Out of the entries that follow, copy each line containing "will".

== == ==

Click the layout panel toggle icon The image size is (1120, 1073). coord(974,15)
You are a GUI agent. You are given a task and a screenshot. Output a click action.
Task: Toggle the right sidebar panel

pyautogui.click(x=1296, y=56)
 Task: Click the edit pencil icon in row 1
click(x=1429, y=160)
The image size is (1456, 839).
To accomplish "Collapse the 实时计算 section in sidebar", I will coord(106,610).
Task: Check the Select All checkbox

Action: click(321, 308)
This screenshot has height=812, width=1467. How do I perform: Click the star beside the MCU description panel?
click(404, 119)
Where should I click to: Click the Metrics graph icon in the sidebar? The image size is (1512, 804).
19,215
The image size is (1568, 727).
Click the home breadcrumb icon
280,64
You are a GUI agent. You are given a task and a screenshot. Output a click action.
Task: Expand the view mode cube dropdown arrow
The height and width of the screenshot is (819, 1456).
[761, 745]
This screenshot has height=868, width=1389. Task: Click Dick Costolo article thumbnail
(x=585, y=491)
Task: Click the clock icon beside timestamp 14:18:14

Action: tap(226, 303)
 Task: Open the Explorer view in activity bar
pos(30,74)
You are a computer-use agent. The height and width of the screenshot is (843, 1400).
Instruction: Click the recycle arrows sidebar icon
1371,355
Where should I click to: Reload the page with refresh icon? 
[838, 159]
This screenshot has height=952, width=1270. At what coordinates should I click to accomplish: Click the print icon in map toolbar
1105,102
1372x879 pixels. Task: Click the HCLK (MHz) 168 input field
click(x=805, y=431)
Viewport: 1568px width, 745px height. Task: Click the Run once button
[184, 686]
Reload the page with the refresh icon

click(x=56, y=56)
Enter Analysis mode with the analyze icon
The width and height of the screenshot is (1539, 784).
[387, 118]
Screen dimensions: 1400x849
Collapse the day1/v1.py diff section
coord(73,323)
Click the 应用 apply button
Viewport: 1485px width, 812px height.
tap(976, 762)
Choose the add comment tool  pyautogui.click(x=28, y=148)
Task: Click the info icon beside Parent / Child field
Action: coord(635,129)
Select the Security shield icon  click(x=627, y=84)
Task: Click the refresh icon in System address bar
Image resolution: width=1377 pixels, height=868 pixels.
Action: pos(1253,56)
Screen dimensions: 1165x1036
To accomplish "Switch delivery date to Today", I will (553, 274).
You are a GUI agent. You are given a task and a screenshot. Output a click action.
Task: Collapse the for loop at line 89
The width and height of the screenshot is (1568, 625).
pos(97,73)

== == ==

_Reply_
To accomplish "Collapse the 实时计算 section in sidebar", I will coord(106,610).
To accomplish "Switch delivery date to Today", I will (553, 274).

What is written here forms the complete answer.